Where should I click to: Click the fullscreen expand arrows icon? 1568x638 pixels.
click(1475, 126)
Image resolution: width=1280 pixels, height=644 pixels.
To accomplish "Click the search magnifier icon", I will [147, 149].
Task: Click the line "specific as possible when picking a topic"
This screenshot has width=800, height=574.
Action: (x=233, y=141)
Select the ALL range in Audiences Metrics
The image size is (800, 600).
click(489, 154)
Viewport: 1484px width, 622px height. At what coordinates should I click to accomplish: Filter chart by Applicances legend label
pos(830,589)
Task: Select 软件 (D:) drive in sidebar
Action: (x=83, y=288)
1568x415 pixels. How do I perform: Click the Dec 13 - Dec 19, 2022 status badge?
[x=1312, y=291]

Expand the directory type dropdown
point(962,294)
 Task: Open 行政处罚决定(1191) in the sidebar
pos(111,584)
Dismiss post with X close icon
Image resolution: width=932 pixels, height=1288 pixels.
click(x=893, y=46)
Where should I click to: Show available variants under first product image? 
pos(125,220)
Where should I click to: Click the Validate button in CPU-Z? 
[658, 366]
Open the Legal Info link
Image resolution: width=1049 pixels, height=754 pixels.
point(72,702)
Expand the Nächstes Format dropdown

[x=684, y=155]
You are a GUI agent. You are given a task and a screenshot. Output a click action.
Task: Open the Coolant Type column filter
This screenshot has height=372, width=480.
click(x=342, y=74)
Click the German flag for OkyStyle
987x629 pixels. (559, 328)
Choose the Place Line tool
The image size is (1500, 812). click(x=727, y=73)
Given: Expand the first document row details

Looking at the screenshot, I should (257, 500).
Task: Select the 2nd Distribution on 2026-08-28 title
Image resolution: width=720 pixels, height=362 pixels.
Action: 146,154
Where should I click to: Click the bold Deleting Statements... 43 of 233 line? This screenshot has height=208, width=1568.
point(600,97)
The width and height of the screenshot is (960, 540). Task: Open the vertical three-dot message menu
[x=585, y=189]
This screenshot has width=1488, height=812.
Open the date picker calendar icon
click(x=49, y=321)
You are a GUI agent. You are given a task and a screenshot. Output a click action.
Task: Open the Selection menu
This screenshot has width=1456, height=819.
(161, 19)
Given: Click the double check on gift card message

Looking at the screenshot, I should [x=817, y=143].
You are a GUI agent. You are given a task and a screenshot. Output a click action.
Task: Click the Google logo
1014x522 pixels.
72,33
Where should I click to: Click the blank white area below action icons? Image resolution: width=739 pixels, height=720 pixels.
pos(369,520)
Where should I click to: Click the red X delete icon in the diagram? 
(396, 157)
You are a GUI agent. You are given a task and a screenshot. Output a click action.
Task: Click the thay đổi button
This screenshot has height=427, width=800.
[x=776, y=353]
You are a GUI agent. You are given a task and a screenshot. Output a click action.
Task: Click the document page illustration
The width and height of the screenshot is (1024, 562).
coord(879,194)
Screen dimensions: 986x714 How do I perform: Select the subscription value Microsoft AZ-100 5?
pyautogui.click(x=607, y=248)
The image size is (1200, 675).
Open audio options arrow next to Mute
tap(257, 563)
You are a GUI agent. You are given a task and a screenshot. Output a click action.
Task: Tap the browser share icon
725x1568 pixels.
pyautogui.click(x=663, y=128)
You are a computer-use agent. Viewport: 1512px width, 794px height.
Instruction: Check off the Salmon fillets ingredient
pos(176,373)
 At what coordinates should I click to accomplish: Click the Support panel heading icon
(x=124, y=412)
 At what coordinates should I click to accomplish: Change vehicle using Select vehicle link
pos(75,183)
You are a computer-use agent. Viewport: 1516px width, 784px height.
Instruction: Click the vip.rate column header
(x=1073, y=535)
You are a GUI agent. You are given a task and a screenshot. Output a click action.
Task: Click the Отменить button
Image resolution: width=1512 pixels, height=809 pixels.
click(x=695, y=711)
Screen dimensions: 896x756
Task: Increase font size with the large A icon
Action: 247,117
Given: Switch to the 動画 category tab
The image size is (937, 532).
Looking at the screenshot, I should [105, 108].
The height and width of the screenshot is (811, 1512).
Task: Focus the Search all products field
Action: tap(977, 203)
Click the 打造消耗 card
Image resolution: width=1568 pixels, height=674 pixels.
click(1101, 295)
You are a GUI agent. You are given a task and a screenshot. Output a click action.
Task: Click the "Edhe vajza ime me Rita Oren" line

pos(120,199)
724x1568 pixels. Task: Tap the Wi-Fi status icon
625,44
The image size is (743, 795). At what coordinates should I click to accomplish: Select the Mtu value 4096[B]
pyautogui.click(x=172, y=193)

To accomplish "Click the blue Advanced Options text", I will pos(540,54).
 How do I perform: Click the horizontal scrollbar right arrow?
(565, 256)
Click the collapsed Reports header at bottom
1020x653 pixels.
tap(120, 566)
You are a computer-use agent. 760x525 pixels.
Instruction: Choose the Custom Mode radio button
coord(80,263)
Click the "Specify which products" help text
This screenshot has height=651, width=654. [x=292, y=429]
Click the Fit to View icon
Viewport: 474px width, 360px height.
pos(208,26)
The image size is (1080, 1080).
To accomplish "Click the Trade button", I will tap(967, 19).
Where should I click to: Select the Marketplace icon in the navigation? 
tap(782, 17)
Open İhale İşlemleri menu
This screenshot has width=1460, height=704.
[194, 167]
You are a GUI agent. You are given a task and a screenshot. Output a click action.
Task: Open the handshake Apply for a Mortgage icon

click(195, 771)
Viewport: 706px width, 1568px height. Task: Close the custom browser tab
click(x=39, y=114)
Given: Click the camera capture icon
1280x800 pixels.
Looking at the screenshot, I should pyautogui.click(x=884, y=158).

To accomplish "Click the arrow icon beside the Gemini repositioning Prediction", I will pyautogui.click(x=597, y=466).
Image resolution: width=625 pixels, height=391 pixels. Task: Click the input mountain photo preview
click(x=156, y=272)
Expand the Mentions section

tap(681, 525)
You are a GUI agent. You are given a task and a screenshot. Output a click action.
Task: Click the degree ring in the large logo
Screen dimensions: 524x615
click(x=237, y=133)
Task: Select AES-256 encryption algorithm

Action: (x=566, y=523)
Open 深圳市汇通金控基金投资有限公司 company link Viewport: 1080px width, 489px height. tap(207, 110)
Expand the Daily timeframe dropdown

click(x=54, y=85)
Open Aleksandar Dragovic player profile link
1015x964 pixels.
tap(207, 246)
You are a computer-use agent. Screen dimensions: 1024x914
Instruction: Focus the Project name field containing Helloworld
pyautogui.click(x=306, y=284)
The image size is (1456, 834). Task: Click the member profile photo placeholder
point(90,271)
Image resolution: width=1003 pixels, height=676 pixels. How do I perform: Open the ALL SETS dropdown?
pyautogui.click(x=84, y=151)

# # #

Say, as a bare number, how many lines of the data hold the string "computer".

— SOLVED PROBLEM —
4